本发明所述之骨架质粒,是以pBHGlox(delta)E1,3Cre骨架质粒为材料,通过下述方法得到:用AdEasy5/35为模板扩增得到fiber5/35序列,即编码Ad35纤突柄及Ad35纤突结的基因序列,序列如序列表中SEQ ID No 2所示;用fiber5/35序列替换pBHGlox(delta)E1,3Cre骨架质粒上编码Ad5纤突柄及纤突结的基因序列,如序列表中SEQ ID No 1所示序列,得到pBHG-fiber5/35。因此,在pBHG-fiber5/35质粒上,含有SV40AN位点和pIX基因,SV40AN位点和pIX基因之间含有Cre位点、HCMV IE立早启动字、氨苄青霉素抗性基因和loxP位点。pBHG-fiber5/35与pBHGlox(delta)E1,3Cre相比,编码腺病毒纤突柄及纤突结的基因发生了改变,而重组腺病毒包装所需的其他元件并没有发生变化。通过这种改造,使得pBHG-fiber5/35骨架质粒可以与带有loxP位点的穿梭质粒配合起来进行重组腺病毒的包装,而且包装出的带有外源基因的重组腺病毒不仅保留了AdMax系统出毒快、稳定性好、产率高等优点,而且感染细胞的范围更广、感染效率更高、外源基因表达量更多。

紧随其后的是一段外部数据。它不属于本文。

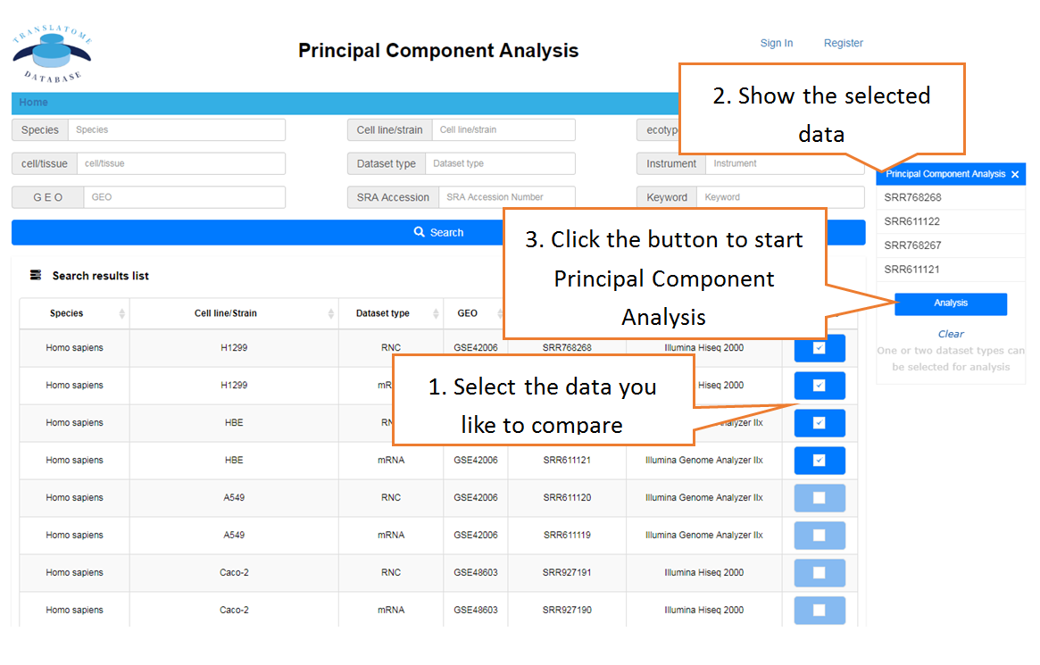Sort by Dataset type column arrows
Image resolution: width=1040 pixels, height=665 pixels.
[x=436, y=313]
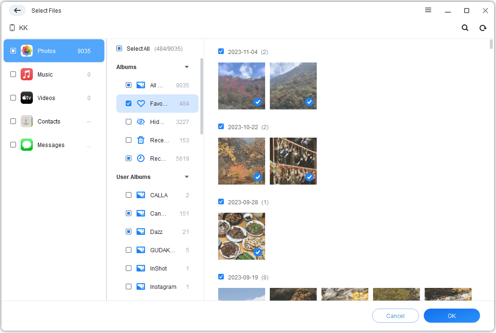Collapse the Albums section arrow
Image resolution: width=496 pixels, height=333 pixels.
[x=187, y=67]
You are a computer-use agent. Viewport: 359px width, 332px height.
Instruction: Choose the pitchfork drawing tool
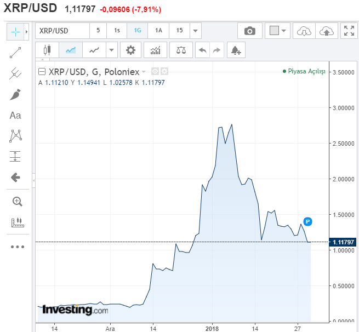pyautogui.click(x=15, y=73)
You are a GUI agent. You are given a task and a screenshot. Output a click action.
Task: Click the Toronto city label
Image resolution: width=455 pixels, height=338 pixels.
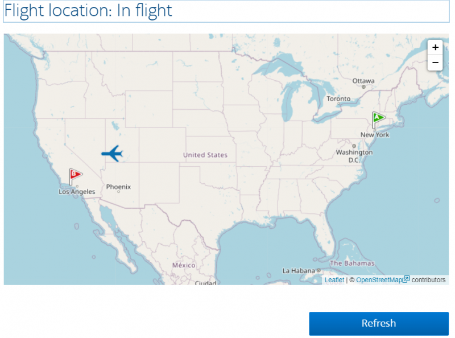[x=338, y=98]
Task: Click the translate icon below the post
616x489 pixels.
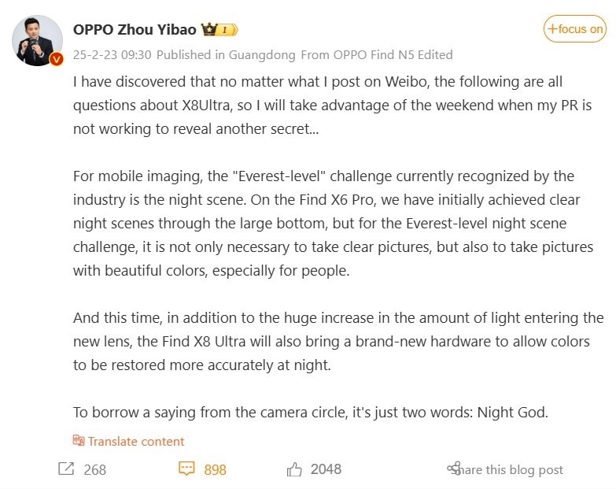Action: point(79,441)
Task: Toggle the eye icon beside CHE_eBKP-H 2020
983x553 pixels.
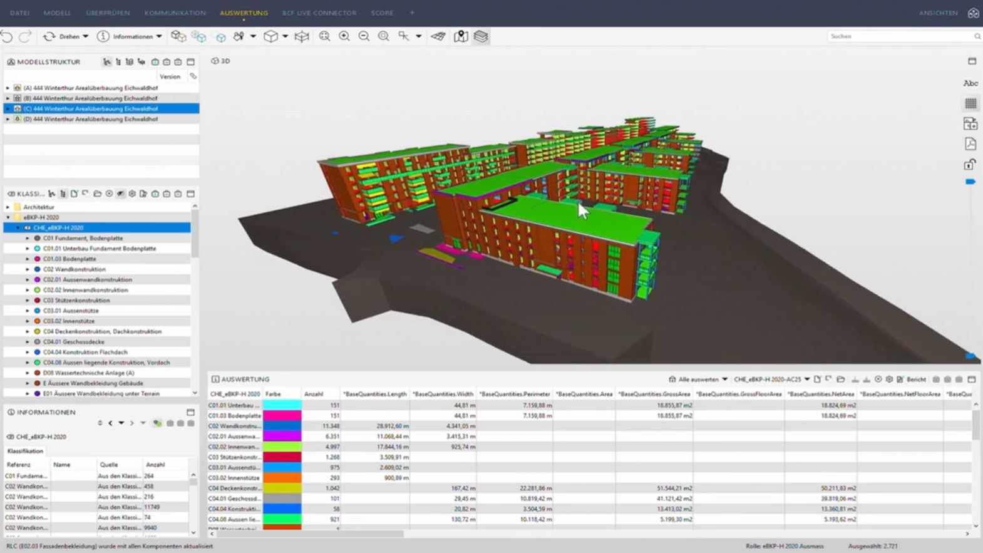Action: point(28,228)
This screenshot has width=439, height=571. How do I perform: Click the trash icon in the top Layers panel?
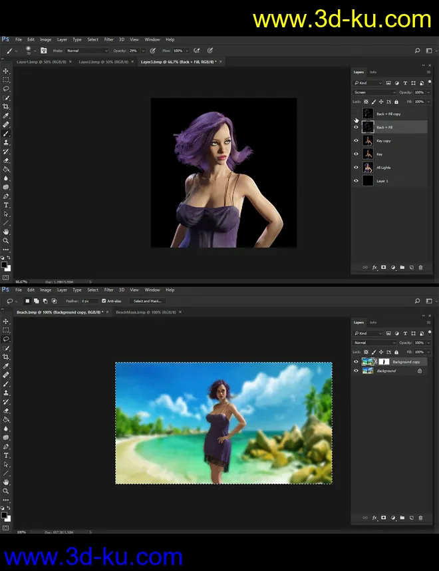click(420, 267)
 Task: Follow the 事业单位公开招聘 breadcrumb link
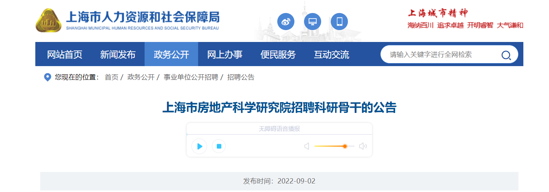191,77
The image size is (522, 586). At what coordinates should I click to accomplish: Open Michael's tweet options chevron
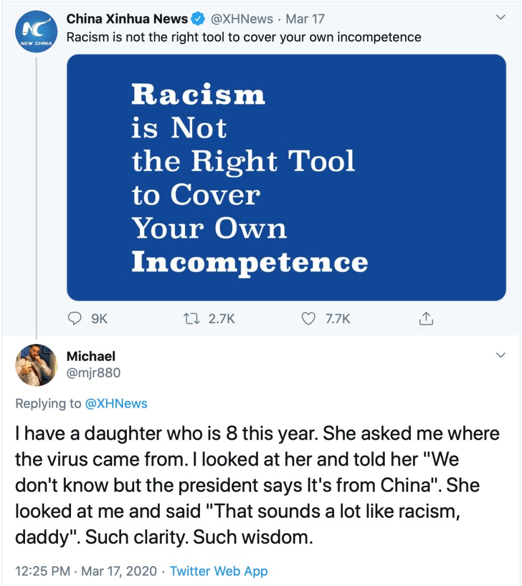501,356
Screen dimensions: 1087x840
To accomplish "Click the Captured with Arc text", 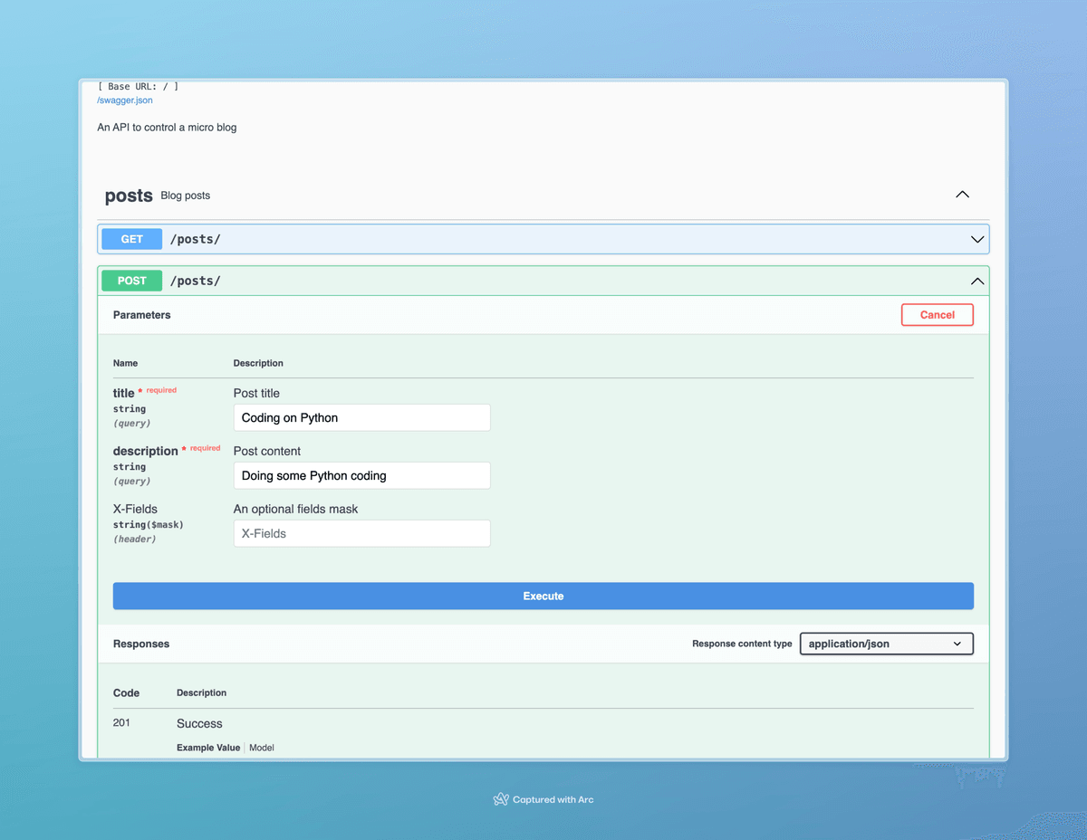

本发明所述之骨架质粒可以与具有loxP位点的穿梭质粒一起共转染细胞,在细胞内发生病毒基因组同源重组,产生能够表达外源基因的Ad5F35型重组腺病毒。
本发明所述之骨架质粒可以与具有loxP位点的穿梭质粒共转染细胞,在细胞内发生病毒基因组同源重组,产生携带组织或肿瘤特异启动元件的Ad5F35型重组腺病毒。
附图说明
图1.本发明公开的骨架质粒构建流程
(1)将AdMax系统中的骨架质粒pBHGlox(delta)E1,3Cre用SpeI和XbaI进行双酶切,保留酶切后得到的大片段;
(2)将双酶切得到的小片段即图1中的片段I克隆入pBluescript II KS,得到中间质粒I;
(3)用PacI和AflII双酶切中间质粒I,保留酶切得到的大片段;
(4)以AdEasy5/35为模板扩增得到两端带有PacI和AflII酶切位点的fiber5/35序列,即为图1中所示的片段II;
(5)将步骤(4)得到的fiber5/35序列即片段II连接入步骤(3)得到的大片段中,得到中间质粒II;
(6)将步骤(5)得到的中间质粒II用SpeI和XbaI进行双酶切,将得到的小片段与步骤(1)中保留的大片段连接,得到本发明中所述之骨架质粒pBHG-fiber5/35。与改造前的pBHGlox(delta)E1,3Cre质粒相比,在SpeI与XbaI两个酶切位点间,编码Ad5纤突柄及Ad5纤突结的基因序列(图3B所示)被编码Ad35纤突柄及Ad35纤突结的基因序列替换(图3A所示),其他序列没有改变。
图2.Microbix公司AdMax系统pBHGlox(delta)E1,3Cre骨架质粒结构示意图此质粒上含有SV40AN位点和pIX基因,SV40AN位点和pIX基因之间含有Cre位点、HCMVIE立早启动字、氨苄青霉素抗性基因和loxP位点,还具有如图2所示的多个限制性内切酶的位点。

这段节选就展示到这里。